Value control is an essential aspect of a good drawing, but it can be challenging to learn because it can seem “boring” compared to color! However, mastering value is crucial for achieving depth and realism in your artwork. Let's delve into this fundamental concept and explore its significance.
Value, also known as tone, refers to the lightness or darkness of a color or object on a scale from white to black. Value gives a 2D drawing the illusion of form by showing light and shadow. It's also important for so many other reasons, such as:
- Creating depth and dimension in your artwork.
- Establishing contrast and focal points.
- Communicating mood and atmosphere.
- Enhancing the visual impact and realism of your drawings.
Make Your Own Value Scales
Get familiar with rendering value in your own materials by making a value scale.

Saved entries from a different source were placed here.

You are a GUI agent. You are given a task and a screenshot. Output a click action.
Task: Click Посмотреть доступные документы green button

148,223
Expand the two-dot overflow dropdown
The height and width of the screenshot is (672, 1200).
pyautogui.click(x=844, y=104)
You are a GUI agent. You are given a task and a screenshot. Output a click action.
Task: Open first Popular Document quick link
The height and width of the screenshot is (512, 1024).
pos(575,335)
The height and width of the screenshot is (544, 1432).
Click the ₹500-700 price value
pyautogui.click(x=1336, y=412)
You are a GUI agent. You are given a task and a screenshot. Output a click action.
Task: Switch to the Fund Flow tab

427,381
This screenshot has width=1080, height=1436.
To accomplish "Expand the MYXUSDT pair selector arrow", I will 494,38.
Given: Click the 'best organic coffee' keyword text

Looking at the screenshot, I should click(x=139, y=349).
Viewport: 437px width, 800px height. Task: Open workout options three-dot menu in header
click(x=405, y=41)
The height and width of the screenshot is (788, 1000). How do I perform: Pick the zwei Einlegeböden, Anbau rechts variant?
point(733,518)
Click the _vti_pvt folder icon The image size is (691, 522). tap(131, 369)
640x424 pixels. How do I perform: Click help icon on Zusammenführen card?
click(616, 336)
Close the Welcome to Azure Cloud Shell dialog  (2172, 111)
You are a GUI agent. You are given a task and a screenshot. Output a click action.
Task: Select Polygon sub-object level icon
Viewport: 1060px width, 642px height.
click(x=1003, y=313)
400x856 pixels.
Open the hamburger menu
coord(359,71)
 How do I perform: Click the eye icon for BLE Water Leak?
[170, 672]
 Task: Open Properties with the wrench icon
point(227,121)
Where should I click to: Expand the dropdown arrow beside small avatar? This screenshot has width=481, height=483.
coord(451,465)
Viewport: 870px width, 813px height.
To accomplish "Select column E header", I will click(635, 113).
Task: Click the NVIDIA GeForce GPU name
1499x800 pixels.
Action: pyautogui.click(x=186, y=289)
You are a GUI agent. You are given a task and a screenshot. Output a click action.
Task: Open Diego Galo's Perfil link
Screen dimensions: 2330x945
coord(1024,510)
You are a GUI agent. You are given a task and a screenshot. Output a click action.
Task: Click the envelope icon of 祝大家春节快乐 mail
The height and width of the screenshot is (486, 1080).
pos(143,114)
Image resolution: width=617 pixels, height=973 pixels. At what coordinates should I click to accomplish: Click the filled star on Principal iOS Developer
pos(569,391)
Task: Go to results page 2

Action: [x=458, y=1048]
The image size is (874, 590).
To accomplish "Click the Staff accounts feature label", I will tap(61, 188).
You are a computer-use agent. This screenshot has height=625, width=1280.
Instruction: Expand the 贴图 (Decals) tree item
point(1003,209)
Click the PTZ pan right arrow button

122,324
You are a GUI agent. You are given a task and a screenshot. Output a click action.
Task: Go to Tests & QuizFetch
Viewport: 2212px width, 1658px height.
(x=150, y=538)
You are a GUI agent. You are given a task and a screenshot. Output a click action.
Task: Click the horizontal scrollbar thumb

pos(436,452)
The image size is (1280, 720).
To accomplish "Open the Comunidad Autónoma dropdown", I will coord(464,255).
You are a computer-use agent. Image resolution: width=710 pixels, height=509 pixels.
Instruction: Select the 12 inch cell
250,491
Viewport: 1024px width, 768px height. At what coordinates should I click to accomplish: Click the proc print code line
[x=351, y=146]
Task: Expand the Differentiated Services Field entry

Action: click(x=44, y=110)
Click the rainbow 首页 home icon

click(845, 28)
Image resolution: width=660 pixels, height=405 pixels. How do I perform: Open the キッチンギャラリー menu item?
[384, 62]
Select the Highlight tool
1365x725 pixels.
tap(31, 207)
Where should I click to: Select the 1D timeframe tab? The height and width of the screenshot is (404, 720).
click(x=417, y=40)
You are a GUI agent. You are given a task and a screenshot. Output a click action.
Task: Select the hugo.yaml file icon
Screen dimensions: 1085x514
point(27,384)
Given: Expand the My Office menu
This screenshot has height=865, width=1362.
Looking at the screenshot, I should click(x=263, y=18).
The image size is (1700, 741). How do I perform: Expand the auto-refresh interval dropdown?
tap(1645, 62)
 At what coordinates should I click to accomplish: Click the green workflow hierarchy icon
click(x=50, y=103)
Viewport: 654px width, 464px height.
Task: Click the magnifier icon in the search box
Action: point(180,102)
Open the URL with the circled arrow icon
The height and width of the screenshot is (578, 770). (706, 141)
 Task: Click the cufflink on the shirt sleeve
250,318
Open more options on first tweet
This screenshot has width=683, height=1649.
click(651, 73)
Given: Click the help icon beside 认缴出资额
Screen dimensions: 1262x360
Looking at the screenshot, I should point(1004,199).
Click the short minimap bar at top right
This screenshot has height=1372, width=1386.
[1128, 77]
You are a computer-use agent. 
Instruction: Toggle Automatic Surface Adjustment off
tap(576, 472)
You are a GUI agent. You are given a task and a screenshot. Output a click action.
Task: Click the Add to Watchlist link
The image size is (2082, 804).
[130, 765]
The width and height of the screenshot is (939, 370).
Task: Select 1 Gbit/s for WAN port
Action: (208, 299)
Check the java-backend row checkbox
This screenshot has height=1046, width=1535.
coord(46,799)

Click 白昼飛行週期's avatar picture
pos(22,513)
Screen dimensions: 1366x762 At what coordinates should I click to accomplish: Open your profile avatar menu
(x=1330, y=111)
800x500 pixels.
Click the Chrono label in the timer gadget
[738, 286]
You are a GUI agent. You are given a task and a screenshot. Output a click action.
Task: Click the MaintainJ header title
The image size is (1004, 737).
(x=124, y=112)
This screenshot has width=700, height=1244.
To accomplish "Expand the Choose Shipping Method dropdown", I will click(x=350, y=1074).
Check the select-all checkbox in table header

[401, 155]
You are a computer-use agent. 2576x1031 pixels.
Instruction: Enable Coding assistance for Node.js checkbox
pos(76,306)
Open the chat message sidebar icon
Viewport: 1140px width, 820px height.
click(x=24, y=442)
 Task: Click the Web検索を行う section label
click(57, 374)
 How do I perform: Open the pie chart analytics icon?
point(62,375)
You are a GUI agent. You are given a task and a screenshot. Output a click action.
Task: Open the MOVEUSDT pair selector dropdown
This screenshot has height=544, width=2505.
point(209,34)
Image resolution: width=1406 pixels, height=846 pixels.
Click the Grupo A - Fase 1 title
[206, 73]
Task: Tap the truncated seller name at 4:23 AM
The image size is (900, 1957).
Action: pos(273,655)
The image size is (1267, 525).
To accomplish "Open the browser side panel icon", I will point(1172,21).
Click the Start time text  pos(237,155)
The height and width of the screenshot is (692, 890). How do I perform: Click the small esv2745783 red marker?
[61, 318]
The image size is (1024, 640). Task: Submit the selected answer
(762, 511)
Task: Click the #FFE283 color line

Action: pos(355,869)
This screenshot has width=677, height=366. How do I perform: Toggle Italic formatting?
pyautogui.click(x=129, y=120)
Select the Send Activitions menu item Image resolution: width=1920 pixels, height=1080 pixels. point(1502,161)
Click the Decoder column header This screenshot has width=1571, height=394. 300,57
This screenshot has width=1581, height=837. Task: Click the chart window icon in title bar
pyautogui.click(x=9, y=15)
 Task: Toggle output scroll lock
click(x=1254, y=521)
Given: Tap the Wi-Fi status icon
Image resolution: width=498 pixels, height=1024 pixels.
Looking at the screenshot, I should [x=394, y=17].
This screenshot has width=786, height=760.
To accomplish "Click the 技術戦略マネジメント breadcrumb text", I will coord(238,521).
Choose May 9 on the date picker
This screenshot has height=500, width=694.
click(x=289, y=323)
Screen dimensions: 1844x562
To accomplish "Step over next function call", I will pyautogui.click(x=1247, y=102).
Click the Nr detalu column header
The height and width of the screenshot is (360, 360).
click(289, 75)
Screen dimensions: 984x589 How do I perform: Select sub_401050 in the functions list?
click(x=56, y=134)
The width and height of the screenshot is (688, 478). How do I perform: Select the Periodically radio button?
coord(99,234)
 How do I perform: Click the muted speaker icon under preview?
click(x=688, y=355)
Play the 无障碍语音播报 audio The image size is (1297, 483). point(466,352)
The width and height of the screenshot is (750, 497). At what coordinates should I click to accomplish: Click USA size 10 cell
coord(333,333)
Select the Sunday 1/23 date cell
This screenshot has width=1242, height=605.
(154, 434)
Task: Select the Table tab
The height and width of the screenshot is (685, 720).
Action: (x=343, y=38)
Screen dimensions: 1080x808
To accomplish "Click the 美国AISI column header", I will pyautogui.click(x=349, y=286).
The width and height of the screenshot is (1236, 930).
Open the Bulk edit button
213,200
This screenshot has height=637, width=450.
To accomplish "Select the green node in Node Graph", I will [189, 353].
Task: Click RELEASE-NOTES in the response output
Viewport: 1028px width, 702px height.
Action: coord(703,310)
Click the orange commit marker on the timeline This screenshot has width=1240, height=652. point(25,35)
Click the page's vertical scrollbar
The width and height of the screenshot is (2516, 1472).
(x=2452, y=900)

A value scale showcases the complete range of values, from light to dark, that encompass everything we observe and draw. This will help you see the full range of values at your disposal and learn how to render them in your favorite mediums.
Here's a step-by-step guide to creating your own value scale:
1. Pick a medium (or several) that you like to use. Charcoal is a popular choice because it can produce a true black.
2. Decide how many values to include in your scale. 5 is a good place to start. You can outline squares or circles for each value.
3. Fill in the darkest value with the darkest shade you can make with your medium.
4. Keep the lightest value blank (using the white of the paper).
5. For the middle value, fill It in lightly until it is 50% between the lightest and darkest values.
6. Repeat this step to create the fourth value (halfway between the middle and darkest value), and the second value (halfway between the lightest and middle value).
Tip: Depending on the medium you're using, you can experiment with different techniques to create the values. For instance, in pen drawings, you can try cross-hatching to generate middle values.
How to Use your Value Scale
Your value scale is a helpful "cheat sheet" to choosing values for your drawings and value studies. Here's how you can effectively utilize it:
When drawing, compare the value of the subject you're observing with the values on your scale, to accurately represent it.
In value studies, use your value scale as a guide to restrict yourself 3 or 5 values to enhance your understanding of value relationships.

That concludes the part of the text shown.